Abstract Over the past few years, there has been increasing research interest in retrofitting existing combined heat and power (CHP) plants with new technologies to co-produce other products. The focus has been on the design of fixed-sized processes for integration into CHP plants without affecting their performance.

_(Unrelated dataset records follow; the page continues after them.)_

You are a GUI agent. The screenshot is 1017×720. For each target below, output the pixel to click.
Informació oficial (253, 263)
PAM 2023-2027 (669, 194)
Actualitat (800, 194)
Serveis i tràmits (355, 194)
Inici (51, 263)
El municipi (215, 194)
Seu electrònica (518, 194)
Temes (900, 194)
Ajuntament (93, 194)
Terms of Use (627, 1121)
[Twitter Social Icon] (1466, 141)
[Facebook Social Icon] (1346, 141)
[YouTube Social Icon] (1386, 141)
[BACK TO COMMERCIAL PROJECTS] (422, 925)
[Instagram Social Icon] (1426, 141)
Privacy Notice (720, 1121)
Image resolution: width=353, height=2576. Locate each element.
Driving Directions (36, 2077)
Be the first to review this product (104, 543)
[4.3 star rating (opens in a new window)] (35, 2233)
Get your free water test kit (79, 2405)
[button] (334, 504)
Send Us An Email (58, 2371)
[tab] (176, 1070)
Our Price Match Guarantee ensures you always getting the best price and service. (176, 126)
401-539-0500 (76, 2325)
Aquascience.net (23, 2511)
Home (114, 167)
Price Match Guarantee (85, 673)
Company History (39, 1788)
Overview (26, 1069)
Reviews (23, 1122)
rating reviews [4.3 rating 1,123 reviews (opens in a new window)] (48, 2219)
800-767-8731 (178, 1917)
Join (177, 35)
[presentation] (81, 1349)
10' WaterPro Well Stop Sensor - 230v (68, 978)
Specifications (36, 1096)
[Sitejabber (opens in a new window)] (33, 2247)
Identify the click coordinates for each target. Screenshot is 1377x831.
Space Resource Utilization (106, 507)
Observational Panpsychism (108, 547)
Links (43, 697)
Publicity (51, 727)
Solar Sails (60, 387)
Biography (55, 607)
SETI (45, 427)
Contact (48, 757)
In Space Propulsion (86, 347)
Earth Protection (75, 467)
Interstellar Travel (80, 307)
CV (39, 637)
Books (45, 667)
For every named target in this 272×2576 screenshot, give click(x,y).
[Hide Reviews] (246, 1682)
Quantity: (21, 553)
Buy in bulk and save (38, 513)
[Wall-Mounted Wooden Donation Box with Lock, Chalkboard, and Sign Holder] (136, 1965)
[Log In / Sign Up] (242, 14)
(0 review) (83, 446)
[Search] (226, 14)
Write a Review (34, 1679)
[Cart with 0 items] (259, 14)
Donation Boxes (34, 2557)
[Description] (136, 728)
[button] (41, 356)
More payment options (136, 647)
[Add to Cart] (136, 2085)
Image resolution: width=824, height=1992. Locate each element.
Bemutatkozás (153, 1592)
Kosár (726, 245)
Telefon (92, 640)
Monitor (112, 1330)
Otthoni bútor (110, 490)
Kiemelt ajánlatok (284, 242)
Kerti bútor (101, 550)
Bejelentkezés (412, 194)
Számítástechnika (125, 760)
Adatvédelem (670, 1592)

The primary objective of this study was to test the limits of a CHP plant with respect to retrofitting flexible thermochemical conversion of waste to drop-in biofuels with properties similar to petroleum fuels. Waste conversion to drop-in biofuels also requires significant amount of hydrogen for drop-in biofuels synthesis — Required hydrogen was also produced onsite in thermochemical processes integrated with CHP plant. The secondary objective was to determine the maximum number of days a flexible retrofitted waste-thermochemical process can run annually using only excess heat from a CHP plant, and whether such processes are profitable when operating flexibly. The results show that the selection of heat extraction points for the utilization of excess heat from the CHP plant for energy-intensive processes is critical for maintaining the flexibility of the integrated thermochemical processes. Thermochemical processes integrated with CHP plants were able to operate on approximately 180 days of the year by utilizing only excess heat from the CHP plant. Integration of pyrolysis showed more flexibility than integration of gasification. Onsite hydrogen production was the main limiting factor for the integration of thermochemical process with the existing CHP plant to produce drop-in biofuels. Hydrogen produced with a solid oxide electrolysis cell (SOEC) decreased the overall system efficiency and limited the capacity of the overall process. However, hydrogen production from a water gas shift (WGS) reactor was more expensive. The results also indicated that small changes in the financial parameters have a large impact on the economic performance of the integrated process.

中文翻译：

---

现有 CHP 工厂将插入式生物燃料的多联产与现场制氢相结合的机会和限制

摘要 在过去几年中，人们越来越关注使用新技术改造现有的热电联产 (CHP) 发电厂以联合生产其他产品。重点是设计固定规模的流程，以便在不影响其性能的情况下集成到 CHP 工厂中。本研究的主要目的是测试 CHP 工厂在将废物灵活的热化学转化改造为具有类似于石油燃料的特性的插入式生物燃料方面的限制。将废物转化为嵌入式生物燃料还需要大量氢气用于嵌入式生物燃料合成——所需的氢气也在与 CHP 工厂集成的热化学过程中现场生产。次要目标是确定灵活改造的废热化学工艺每年仅使用来自热电联产厂的余热可以运行的最大天数，以及此类工艺在灵活运行时是否有利可图。结果表明，选择热提取点以利用来自 CHP 工厂的余热用于能源密集型过程对于保持集成热化学过程的灵活性至关重要。与 CHP 工厂相结合的热化学工艺能够仅利用来自 CHP 工厂的多余热量，在一年中大约 180 天运行。热解一体化比气化一体化表现出更大的灵活性。现场制氢是将热化学工艺与现有 CHP 工厂整合以生产嵌入式生物燃料的主要限制因素。使用固体氧化物电解槽 (SOEC) 生产的氢气降低了整个系统的效率并限制了整个过程的容量。然而，从水煤气变换 (WGS) 反应器生产氢气的成本更高。结果还表明，财务参数的微小变化对集成过程的经济性能有很大影响。